Settlement Claims Are Not Capital Gains, Federal Circuit Rules

By Jonathan R. Tung, Esq. on January 27, 2016 | Last updated on March 21, 2019

As if guiding taxpayers away from the hazards of the tax code, the Federal Circuit drew a line: settlement payments are not capital gains; they're regular income.

The difference between capital gain and regular income is material when the different tax liabilities are taken into account. In either case, settlements paid in exchange for someone to go away do not qualify as a "sale or exchange of a capital asset."

Income or Capital Gain?

In the case at bar, a plaintiff called off his employment discrimination claim against his former employer in exchange for a settlement payment from the company. He worked as a consultant. While doing his taxes, he first filed his settlement payment as regular income. Then he later amended his return and reclassified the settlement proceeds as a capital gains.

The IRS denied his reclassification and the consultant challenged the IRS in the Court of Federal Claims. The government won.
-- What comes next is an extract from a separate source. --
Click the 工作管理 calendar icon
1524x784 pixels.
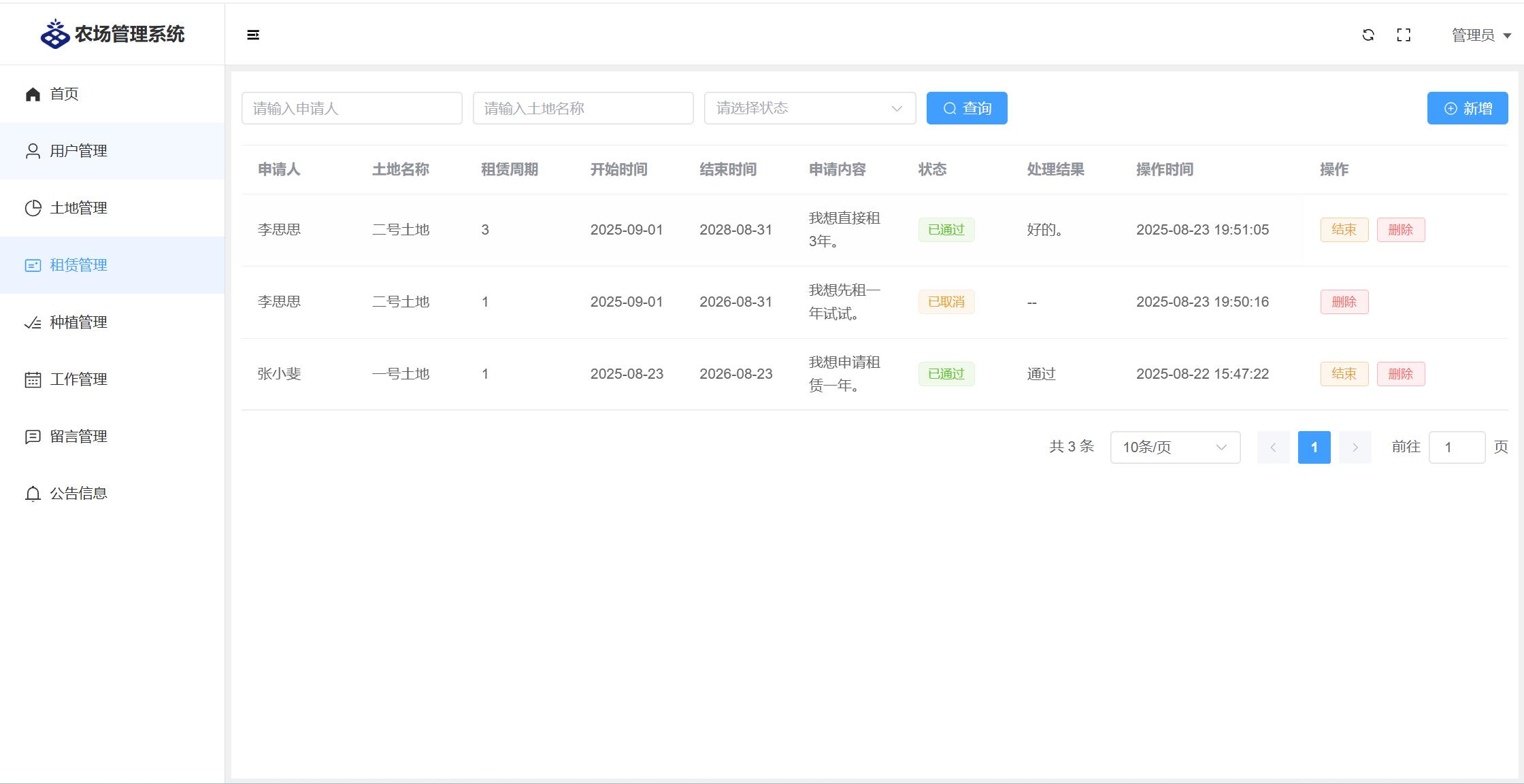pyautogui.click(x=33, y=379)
On appeal, the government won again.

I.R.C. sec. 1221(1), (3)

A capital gain is defined by Internal Revenue Code sec. 1221 as a "gain from the sale or exchange of a capital asset." So, the preferential capital gains rate is out of reach for those people who cannot prove that a "capital asset" was sold.

For most people, the usual meaning covers the sale of personal goods that one can see and touch, as well as assets of the equity variety: stocks, bonds, ETFs, and other securities.

The consultant pushed the idea that the settlement income actually represented restitution for goodwill that he lost in his financial consulting business. Although it was possible for a sale of goodwill to occur, it had in the past only occurred when the goodwill was being sold with the business, dust mites and all. Since there was no sale of the business, that case law would not help the consultant.

Go Away

Additionally, the court relied on the language of the Sixth Circuit case National-Standard Co. v. Commissioner: "where one party to the transaction receives neither property nor money or its equivalent, there is no 'sale or exchange'." In this case, the former employer received no such property -- it only gained the relief of the consultant going away.

But seriously ... isn't it a "money equivalent" to get a previously litigious party to back off and leave you alone? Guess not.